Are you in a position to be able to speak to your Ex about what's going on? Is this actually how he wants contact to be or is he just trying to keep the peace with his DP and dithering about, ultimately sacrificing his relationship with his kids because he has no balls? (This is what happened in my 'D'F's case)

You are the parental example that your children see day in and day out, so know that you're doing a fantastic job of showing them how to be dignified, strong and resilient in the face of such utter ridiculousness from their father and SM. You're doing a great job.

workingmumsarebad Sat 07-Jan-17 19:29:17

" many of us would (if we had our time back) run like the wind from doing it all again "

So what part of that does not equate to dropping off the face of the planet! You want the partner but not the baggage. You have confirmed this by your reply- I do understand that. Your aggression is unnecessary .

Everyone would prefer, first family, no history, no complications - who would not - am completely understanding of that view as I myself negotiate the world of step parenting.

Often the implication on here is that the EX is always at fault, just posting the juxta position. Some lovely responses - thank you ladies.
The constant nit picking is very tiring and the little knock from SS, came close to me actually repsonding to her, but then I know she would have won and got a reaction from me.

I am firmly of the belief that what goes around comes around - am just wondering how long I have to wait before she gets hers!!! (TFT)

PigletWasPoohsFriend Sat 07-Jan-17 19:36:09

Never implied all SMs were like this particular person

Apart from the goady title you mean?

Not all SM or SD are angels, neither are all DM or DF or exs.

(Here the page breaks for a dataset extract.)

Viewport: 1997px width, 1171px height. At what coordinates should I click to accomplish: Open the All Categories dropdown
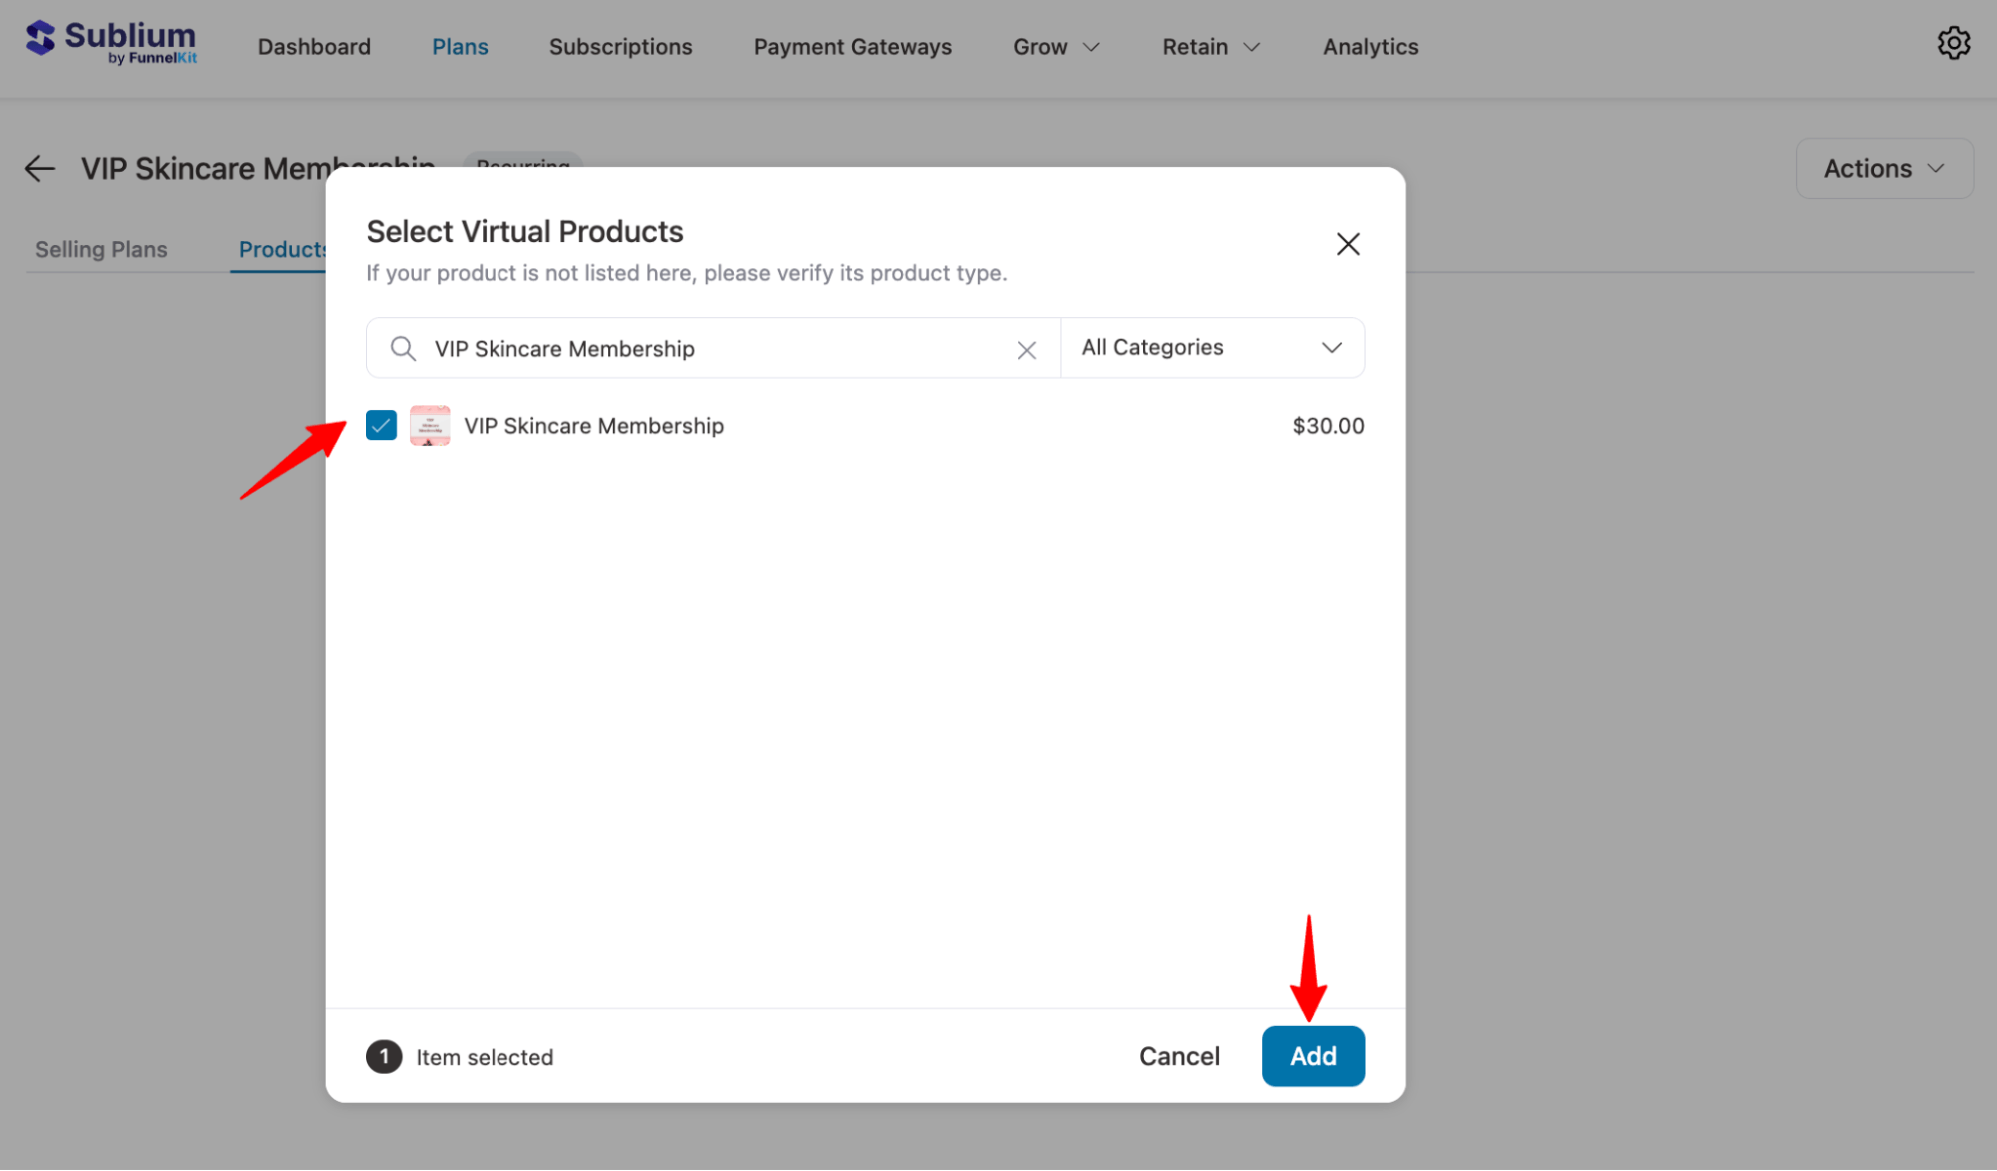pos(1212,347)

You are going through a tough time. Please don't however, stereotype everyone.

ZouBisou Sat 07-Jan-17 19:36:10

People are more likely to post when they have a problem, hence a lot of people on this board posting about difficult exes.

Just like on the relationships board, you read a lot more about 'bad' DPs/DHs than good ones. It's a totally skewed sample.

I get on very well with my DPS ex and we all have a really good relationship. None of us wants anyone else to drop off the face off the planet.

I don't think it helps anything to try to lump people together and assign them similar motivations and characters.

swingofthings Sat 07-Jan-17 19:45:54

You mean that your friends questioned you working full time and damaging your kids as a result? Surely there must be more to it than that as otherwise SS would need to come and knock on a lot more doors.

SomethingLikeFlying Sat 07-Jan-17 19:49:08

The thread was goady and I expect you wanted to create a bit of a bun fight with this thread. Luckily people given you nice friendly responses.

heidiwine Sat 07-Jan-17 21:39:39

To clarify, I'm not sure that I would repeat my choices (if I knew what I know now) and I may well run like the wind. BUT I stay with my DP. It's a conscious and considered choice. I do it because I love my DP and because I love my DSDs, they enrich my life. I know that if my partner and I were to separate his children would also suffer and they have had enough instability in their short lives to last a lifetime. My commitment is to them as much as to my partner. I definitely do not want their mum to "^drop off the face of the planet"^
And you know why?
Because if that was to happen it would cause an unimaginable amount of long-lasting distress to my partner's children and that's the last thing I want. I don't think my view is unusual and very much hope that's what most reasonable people would think/feel.